Saturday, January 3, 2015

Southern Myanmar

After a stop in Mawlamyine, where we took almost no pics (except the garbage eating goats below), we traveled with Sean and Kristen to the town of Ye. It was only recently opened up to tourists and so it was a really interesting place to visit, with the friendliest people we have ever met.

Unfortunately, giant piles of garbage dumped by the river is a reality in some places. 
An awesome crank-start tractor/truck
Us with comrades, Kristen and Sean, making local friends in Ye who are against burning coal

On our first day in Ye, we were stopped by a kid on a motorbike who invited us to come to the English center which was run by an American guy living there. Matt and I had fun helping them with the language, it reminded us of work back at home! We went back the second night to help again and one of the young girls brought Liz a gift of Thanakha. It's a cream made from a tree bark that they believe has some health benefits, and people wear it everyday to protect them from the sun and also as a kind of make up. Who wouldn't love a country that wears face paint everyday?! 
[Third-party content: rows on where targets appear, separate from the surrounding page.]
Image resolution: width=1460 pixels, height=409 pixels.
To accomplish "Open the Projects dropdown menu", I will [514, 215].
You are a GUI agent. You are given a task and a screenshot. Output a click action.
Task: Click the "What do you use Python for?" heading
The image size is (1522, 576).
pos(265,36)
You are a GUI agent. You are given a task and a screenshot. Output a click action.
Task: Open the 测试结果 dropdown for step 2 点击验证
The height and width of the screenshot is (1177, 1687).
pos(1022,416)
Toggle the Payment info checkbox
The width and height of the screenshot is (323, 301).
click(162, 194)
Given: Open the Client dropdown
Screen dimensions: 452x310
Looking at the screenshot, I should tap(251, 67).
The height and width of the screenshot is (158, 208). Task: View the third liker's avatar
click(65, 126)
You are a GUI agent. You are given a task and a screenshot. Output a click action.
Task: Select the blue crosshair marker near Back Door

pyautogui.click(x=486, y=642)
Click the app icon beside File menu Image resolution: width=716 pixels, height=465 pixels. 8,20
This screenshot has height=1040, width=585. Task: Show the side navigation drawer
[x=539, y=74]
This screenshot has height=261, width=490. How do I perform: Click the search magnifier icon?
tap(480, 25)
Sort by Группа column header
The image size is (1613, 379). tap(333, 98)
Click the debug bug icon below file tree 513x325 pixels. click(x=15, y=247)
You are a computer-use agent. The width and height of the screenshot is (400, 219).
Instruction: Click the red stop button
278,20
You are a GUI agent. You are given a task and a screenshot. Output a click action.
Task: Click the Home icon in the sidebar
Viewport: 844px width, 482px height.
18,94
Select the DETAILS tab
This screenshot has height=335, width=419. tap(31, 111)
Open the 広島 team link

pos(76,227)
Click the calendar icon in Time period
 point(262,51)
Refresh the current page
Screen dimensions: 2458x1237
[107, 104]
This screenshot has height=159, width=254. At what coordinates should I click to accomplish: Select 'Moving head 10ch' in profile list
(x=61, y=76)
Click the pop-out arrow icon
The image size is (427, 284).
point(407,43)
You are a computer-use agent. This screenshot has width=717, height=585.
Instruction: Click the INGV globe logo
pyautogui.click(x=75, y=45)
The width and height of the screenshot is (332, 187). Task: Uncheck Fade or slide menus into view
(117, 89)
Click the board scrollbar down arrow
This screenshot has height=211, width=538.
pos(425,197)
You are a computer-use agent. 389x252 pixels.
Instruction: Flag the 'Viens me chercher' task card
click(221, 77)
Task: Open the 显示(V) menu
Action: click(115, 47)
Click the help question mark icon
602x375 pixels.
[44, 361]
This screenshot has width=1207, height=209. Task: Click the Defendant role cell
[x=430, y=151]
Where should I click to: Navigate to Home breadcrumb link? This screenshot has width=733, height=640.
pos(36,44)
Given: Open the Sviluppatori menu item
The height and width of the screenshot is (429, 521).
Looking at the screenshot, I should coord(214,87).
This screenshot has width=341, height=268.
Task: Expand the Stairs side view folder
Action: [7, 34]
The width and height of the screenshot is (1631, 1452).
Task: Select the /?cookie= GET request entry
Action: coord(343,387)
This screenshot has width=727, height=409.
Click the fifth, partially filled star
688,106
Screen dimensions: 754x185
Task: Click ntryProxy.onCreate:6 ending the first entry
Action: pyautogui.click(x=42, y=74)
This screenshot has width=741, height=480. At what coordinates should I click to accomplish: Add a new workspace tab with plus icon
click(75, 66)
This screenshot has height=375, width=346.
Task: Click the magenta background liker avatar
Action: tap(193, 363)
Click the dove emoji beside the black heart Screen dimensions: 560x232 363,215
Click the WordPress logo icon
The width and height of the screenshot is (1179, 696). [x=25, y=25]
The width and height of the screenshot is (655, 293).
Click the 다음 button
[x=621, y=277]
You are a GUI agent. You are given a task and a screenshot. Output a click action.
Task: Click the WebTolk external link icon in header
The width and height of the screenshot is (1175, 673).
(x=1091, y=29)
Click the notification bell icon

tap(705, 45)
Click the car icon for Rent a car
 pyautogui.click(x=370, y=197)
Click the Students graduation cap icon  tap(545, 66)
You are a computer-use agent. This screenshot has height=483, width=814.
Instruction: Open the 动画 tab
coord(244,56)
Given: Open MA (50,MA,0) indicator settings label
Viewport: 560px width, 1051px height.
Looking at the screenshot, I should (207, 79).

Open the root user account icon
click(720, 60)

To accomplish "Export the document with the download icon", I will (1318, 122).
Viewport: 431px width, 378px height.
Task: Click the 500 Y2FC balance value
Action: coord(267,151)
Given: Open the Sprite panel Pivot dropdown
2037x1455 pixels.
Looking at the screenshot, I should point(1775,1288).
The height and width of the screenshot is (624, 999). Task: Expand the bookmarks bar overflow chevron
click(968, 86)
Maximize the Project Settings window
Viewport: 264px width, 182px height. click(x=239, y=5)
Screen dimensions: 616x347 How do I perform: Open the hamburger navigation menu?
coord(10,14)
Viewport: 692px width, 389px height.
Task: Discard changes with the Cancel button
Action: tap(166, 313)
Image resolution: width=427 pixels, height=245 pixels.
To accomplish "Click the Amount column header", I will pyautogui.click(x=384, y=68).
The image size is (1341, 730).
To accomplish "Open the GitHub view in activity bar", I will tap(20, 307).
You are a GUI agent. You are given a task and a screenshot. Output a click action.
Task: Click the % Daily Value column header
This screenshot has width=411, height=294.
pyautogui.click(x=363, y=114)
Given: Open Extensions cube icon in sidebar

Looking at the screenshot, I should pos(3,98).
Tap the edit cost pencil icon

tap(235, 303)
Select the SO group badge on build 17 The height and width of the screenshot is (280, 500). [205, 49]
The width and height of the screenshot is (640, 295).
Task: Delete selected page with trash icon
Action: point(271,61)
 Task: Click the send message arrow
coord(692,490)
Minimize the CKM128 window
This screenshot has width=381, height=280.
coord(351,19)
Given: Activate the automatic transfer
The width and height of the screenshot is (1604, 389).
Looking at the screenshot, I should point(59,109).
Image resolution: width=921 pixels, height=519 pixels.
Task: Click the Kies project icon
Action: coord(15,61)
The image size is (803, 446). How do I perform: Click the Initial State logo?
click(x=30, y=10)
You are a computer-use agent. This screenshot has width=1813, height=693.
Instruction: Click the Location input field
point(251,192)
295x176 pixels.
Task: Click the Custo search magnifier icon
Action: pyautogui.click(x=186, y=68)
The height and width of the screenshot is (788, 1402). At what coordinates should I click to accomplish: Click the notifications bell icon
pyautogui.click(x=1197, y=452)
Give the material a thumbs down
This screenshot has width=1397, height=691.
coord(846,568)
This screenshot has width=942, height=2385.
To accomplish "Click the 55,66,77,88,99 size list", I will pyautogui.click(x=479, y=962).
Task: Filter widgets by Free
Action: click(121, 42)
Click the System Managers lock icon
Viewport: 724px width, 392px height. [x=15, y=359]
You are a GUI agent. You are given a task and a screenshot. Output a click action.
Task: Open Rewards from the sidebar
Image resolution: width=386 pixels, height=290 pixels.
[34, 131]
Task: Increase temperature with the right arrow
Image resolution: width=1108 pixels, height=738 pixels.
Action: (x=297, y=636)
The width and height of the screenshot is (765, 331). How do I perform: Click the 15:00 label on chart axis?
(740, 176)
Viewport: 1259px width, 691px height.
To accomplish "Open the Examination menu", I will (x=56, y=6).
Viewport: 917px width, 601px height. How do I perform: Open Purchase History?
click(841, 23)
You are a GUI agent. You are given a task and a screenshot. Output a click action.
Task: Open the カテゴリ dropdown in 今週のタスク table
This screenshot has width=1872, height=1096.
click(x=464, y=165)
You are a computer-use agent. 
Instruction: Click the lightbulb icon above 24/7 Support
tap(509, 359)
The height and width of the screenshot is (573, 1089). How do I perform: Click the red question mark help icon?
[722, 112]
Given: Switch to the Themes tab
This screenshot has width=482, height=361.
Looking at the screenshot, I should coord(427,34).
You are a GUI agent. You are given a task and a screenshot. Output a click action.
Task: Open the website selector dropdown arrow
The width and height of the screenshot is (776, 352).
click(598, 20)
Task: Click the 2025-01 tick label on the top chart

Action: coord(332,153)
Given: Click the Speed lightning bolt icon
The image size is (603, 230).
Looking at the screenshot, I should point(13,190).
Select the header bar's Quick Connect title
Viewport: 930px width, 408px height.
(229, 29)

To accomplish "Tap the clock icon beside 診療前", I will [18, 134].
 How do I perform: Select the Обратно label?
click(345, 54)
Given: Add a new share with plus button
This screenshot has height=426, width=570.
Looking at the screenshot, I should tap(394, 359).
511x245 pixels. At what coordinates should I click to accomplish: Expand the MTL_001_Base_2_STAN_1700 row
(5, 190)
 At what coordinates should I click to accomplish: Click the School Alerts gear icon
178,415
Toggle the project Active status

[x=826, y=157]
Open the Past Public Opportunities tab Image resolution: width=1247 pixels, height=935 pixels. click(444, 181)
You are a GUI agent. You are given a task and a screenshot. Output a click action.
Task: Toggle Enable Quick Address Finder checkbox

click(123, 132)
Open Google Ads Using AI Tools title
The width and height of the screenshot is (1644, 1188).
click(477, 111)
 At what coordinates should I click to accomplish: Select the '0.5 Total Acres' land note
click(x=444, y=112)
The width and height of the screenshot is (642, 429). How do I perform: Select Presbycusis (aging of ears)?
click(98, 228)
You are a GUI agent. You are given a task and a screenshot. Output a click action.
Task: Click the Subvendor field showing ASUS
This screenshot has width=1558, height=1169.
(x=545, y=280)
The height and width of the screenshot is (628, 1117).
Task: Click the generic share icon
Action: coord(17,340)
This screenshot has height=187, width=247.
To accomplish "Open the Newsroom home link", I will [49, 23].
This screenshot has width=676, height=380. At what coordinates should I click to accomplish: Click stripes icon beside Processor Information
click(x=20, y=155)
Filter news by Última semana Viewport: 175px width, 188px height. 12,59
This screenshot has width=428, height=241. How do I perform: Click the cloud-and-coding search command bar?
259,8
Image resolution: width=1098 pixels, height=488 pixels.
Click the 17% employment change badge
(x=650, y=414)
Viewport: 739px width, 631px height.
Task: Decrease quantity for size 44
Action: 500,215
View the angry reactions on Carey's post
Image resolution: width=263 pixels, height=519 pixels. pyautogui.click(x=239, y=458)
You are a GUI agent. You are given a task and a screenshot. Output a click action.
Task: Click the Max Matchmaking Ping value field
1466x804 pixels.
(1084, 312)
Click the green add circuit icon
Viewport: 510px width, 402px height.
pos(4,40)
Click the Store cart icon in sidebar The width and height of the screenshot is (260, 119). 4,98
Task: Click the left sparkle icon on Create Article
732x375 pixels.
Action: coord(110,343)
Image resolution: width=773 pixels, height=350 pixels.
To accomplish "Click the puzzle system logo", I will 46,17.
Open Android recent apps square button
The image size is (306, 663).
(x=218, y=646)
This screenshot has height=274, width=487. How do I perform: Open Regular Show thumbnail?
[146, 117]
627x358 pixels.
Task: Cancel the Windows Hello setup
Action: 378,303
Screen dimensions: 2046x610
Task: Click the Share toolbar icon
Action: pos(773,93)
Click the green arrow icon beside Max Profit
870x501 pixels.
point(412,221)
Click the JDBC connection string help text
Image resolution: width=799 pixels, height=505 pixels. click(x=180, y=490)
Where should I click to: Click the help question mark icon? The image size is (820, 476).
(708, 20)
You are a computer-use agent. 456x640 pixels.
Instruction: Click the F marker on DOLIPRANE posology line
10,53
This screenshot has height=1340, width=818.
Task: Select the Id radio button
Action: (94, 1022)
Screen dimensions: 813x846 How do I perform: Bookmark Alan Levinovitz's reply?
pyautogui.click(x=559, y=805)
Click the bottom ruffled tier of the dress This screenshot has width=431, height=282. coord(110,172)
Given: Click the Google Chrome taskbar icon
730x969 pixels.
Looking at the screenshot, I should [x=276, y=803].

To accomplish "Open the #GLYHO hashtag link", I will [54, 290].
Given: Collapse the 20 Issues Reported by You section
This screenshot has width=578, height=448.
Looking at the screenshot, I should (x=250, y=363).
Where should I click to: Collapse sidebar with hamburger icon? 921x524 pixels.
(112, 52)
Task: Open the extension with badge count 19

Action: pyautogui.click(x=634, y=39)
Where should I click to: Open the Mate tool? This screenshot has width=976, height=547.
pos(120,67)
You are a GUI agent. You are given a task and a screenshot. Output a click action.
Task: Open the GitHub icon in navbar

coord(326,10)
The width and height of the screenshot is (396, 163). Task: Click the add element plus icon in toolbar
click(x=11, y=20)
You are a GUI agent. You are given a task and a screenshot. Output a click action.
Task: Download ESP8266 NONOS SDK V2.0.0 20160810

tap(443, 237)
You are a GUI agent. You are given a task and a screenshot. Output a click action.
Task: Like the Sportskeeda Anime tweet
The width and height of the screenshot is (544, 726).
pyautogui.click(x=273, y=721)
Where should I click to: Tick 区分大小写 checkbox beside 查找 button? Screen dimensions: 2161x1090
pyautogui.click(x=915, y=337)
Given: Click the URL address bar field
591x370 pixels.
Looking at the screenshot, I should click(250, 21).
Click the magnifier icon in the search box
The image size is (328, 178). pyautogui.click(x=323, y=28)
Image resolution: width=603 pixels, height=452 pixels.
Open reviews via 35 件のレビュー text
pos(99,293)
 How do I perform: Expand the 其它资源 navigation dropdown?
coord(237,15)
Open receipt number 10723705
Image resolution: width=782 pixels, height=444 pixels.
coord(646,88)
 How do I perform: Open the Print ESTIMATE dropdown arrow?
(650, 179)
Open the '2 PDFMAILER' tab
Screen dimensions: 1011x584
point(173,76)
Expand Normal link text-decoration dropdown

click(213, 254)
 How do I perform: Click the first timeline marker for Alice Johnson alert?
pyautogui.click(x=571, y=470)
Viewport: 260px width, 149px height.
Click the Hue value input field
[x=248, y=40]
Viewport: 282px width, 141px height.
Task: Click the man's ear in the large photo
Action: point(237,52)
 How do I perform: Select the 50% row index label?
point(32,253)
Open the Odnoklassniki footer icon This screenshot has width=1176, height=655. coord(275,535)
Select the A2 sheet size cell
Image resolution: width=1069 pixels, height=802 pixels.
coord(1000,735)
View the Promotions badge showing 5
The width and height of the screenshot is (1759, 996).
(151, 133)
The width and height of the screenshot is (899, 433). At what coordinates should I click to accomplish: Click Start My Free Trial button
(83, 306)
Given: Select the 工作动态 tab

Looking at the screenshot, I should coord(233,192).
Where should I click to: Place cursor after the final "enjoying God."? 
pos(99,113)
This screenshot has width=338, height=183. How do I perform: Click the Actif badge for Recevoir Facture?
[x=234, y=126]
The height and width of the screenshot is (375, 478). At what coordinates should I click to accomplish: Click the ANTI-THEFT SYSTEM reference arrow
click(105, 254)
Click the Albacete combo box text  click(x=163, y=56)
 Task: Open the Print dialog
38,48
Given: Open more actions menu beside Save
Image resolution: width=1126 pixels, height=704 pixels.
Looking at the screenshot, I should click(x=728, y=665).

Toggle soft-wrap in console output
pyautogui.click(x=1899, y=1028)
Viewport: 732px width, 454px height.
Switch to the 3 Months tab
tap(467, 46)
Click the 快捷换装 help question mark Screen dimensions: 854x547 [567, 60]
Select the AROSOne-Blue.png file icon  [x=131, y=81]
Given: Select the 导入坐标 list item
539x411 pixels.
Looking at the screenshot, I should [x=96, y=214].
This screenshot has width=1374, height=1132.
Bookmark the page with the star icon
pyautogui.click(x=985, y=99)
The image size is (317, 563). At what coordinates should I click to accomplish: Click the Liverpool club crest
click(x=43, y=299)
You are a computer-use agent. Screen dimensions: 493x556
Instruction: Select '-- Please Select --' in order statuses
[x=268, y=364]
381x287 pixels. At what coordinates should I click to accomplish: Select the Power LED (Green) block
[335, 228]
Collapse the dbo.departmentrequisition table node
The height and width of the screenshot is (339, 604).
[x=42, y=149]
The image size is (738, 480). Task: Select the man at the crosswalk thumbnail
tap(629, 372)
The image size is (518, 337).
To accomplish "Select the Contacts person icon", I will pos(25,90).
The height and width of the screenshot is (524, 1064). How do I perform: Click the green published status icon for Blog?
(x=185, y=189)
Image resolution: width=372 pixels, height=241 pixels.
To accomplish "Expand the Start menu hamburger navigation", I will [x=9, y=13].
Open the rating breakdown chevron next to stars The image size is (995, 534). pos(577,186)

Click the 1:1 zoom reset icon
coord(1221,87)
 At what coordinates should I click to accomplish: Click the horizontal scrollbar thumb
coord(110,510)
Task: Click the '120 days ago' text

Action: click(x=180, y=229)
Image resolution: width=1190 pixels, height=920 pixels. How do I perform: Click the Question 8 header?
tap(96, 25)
A gracious gift of Thanakha cream and bark:

Young nuns in Ye

Us with some of the students we helped, A man sorting his betel nuts, and Matt playing volleyball with some locals in Ye before getting on a long train ride.

Leaving the lovely little town of Ye, we took an overnight train back north to Yangon. Slowly chugging along, we got to see a lot of beautiful country side before the sun set. At times the train was extremely bumpy. There were a couple of moments when the train was rocking and bouncing so hard, our butts left our seats and I thought I might bounce out the window. Fortunately, that did not happen. One thing that did go through the window though was dinner coming in from a woman selling meals skillfully balanced on her head. Chicken curry, fermented tea leaf salad, and steamed rice! Yum!

Rural Myanmar from the train:
  

Back in the big city of Yangon:
Noteworthy: In most of the cars (you might notice in some of the photos) the steering column is on the right although people drive on the right side of the road here. In the 70s the government of Myanmar (formerly Burma) changed from driving on the left, to driving on the right OVERNIGHT, just to stick it to the British! I love that! Except it's pretty dangerous and bus drivers need a helper in the passenger seat for passing.